One of the cases before the highest tribunal involves Leandro Andrade. He got hit with a 50-year-to-life sentence for shoplifting Kmart video tapes, like “Snow White” and “Free Willie,” valued at $153, years after his convictions for two home burglary offenses. Another target of the “three-strike” law is Gary Ewing. He got socked with a 25 years to life sentence for stealing three Callaway golf clubs worth $1,197. This, too, was years after his earlier convictions for robbery and burglary. The prosecutor in Ewing’s case could have elected to charge him with a misdemeanor, which would not have triggered the three-strikes law. Instead, the D.A. decided to charge him with a felony.
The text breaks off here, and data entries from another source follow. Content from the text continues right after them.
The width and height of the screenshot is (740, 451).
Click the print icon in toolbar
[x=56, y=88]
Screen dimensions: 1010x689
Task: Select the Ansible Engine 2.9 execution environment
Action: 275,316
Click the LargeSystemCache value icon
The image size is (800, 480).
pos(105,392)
The U.S. 9th Circuit agreed with Andrade that his sentence was unconstitutional, but affirmed Ewing’s conviction. Unfortunately, for both defendants, the Supreme Court, under strict constructionist Chief Justice William H. Rehnquist, tends to defer to the wisdom of state legislatures, when dealing with the appropriateness of the punishment for crimes committed under their laws.
Much as I appreciate your comment, this comes dangerously close to a soap box comment, which is something that I strongly urge you to avoid. As much as you might want to use the opportunity to espouse a lengthy position, I would appreciate your sticking to the subject of the post.